The findings of this study showed an overall specificity of 93.5% for the Mycobacterium-specific probe under study. The false-positive rate (6.5%) can be considered very low, especially since in this calculation clinical signs were not taken into account. This level of specificity is sufficiently high to warrant use of the probe for preliminary screening of all specimens arriving in the laboratory for PCR analysis. The observation that no sample testing positive with the M. tuberculosis- or M. avium-specific probe tested negative with the Mycobacterium-specific probe supports the premise that pretesting to the genus level would not miss an infection that would otherwise be detected by the species-specific probes and is a feasible procedure for a routine laboratory.

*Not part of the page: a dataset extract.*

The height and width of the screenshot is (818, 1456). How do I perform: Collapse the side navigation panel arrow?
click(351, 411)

Not every sample which had a positive Mycobacterium-specific probe result and which was later found by culture to be infected with M. tuberculosis or M. avium was positive with the respective species-specific probes. Two different explanations for this observation are possible. The genus-specific probe may be more sensitive than the species-specific probes, or it may be that the mycobacterial DNA detected by the genus-specific probe is not from the cultured M. tuberculosis or M. avium organism but rather is from nonculturable mycobacteria or mycobacterial DNA present in the specimen.

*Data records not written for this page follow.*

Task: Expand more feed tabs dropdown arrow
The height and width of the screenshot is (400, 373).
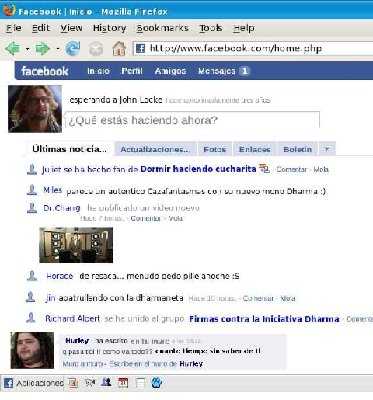Action: (327, 149)
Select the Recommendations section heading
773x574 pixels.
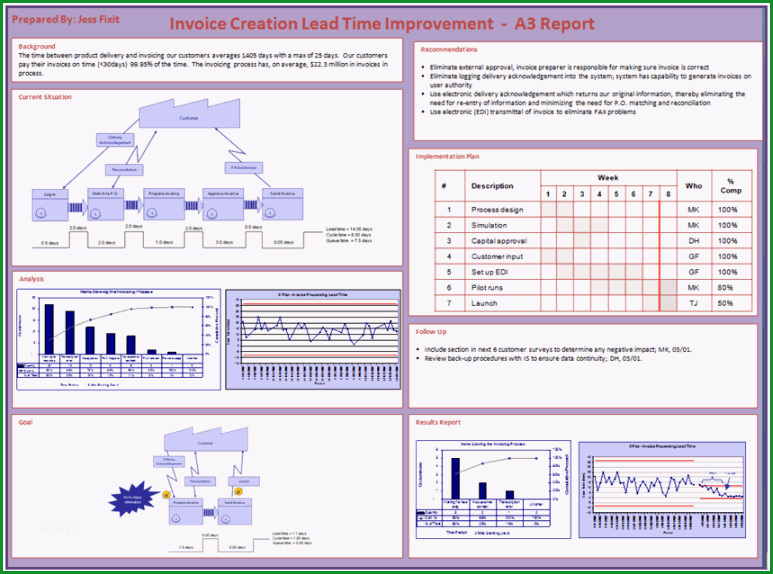(x=449, y=49)
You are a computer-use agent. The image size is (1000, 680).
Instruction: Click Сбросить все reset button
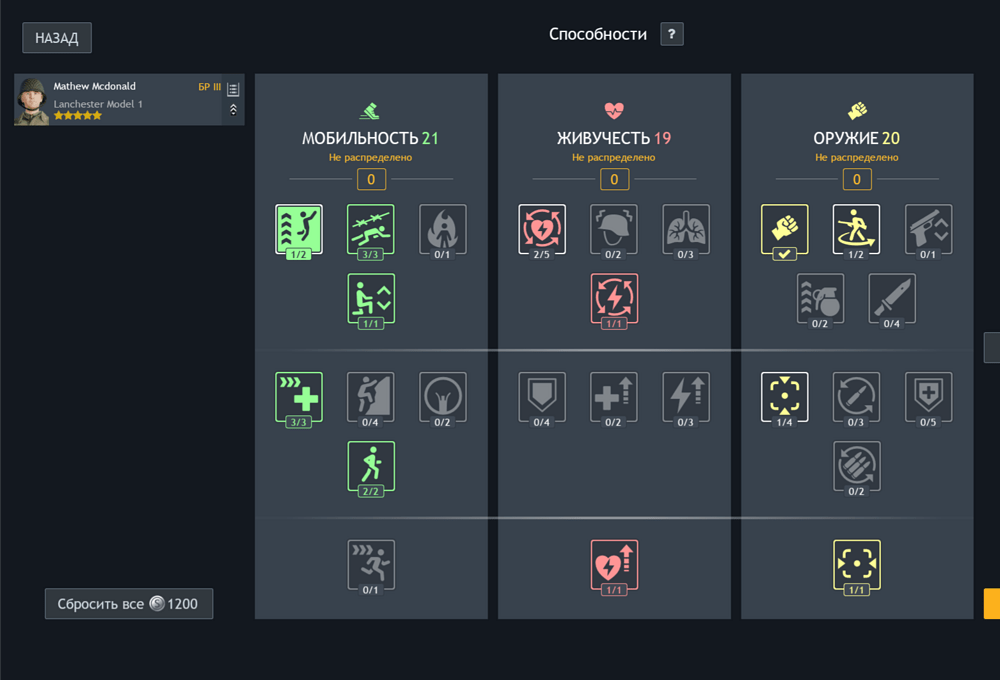[129, 604]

Inhibition of PCR amplification proved to be an infrequent occurrence in the current study, at least with respiratory specimens. Of all respiratory specimens tested, only 2.2% inhibited amplification, in contrast to levels of inhibition of 5.3% (excluding stool) or 14.2% (including stool) for nonrespiratory specimens. The rate of inhibition of amplification observed in this study is very low and is in contrast to other published data (18), which indicated a much higher frequency of inhibition. The method of primary specimen decontamination may have an influence on the rate of inhibition. According to our results, determination of inhibition is especially important for nonrespiratory specimens in order to be certain that negative results are not due to the presence of amplification inhibitors in the sample.

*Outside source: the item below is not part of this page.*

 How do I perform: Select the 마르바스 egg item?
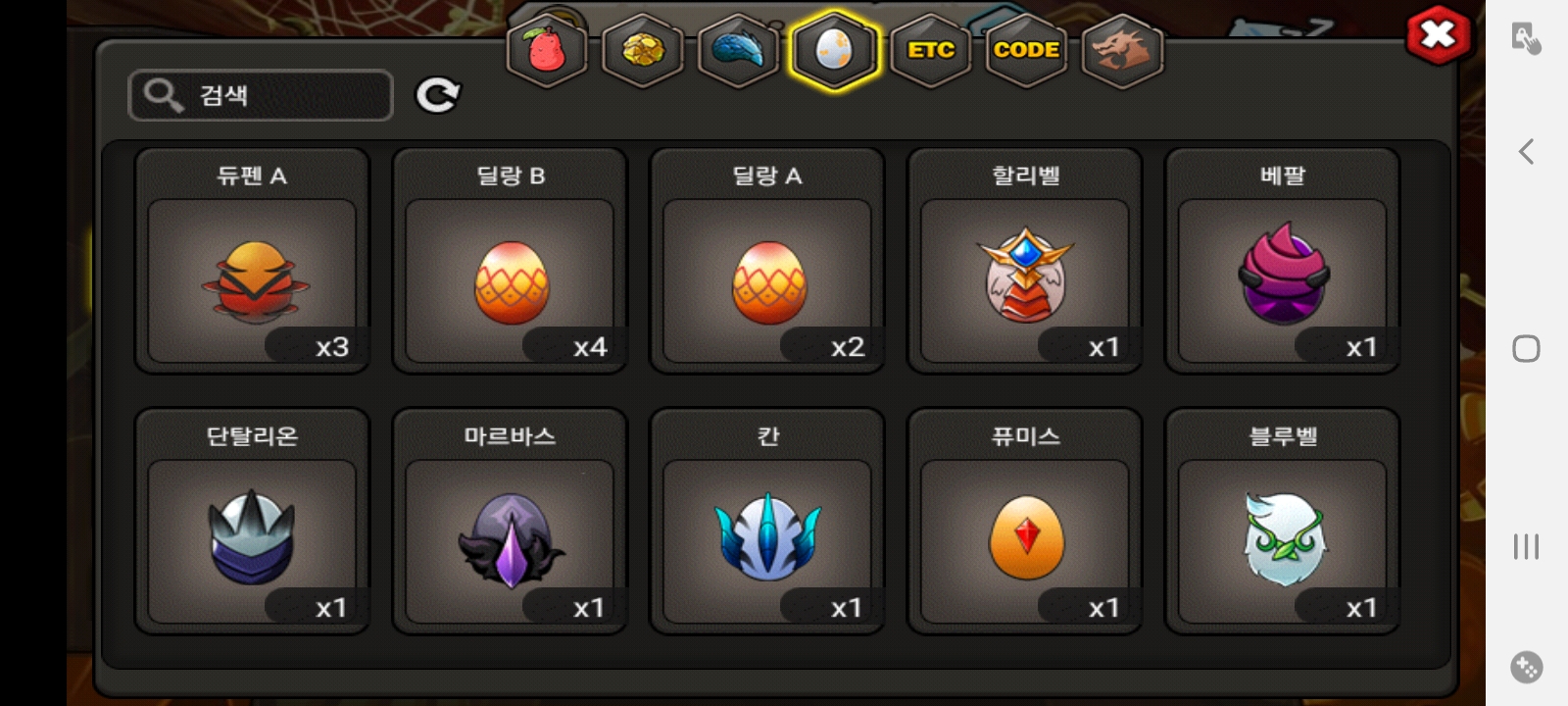(510, 522)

In summary, this study showed that pretesting of clinical specimens for mycobacteria to the genus level with a Mycobacterium-specific probe offers the routine clinical laboratory the possibility of detecting tuberculous and nontuberculous mycobacteria with one test. Specimens that are positive with the Mycobacterium-specific probe can then be identified by hybridizing the products from the same amplification reaction to species-specific probes. The specificity of the genus-specific probe is suitable for a routine laboratory, and all specimens found to be positive with the M. tuberculosis- and M. avium-specific probes were also found to be positive with the Mycobacterium-specific probe.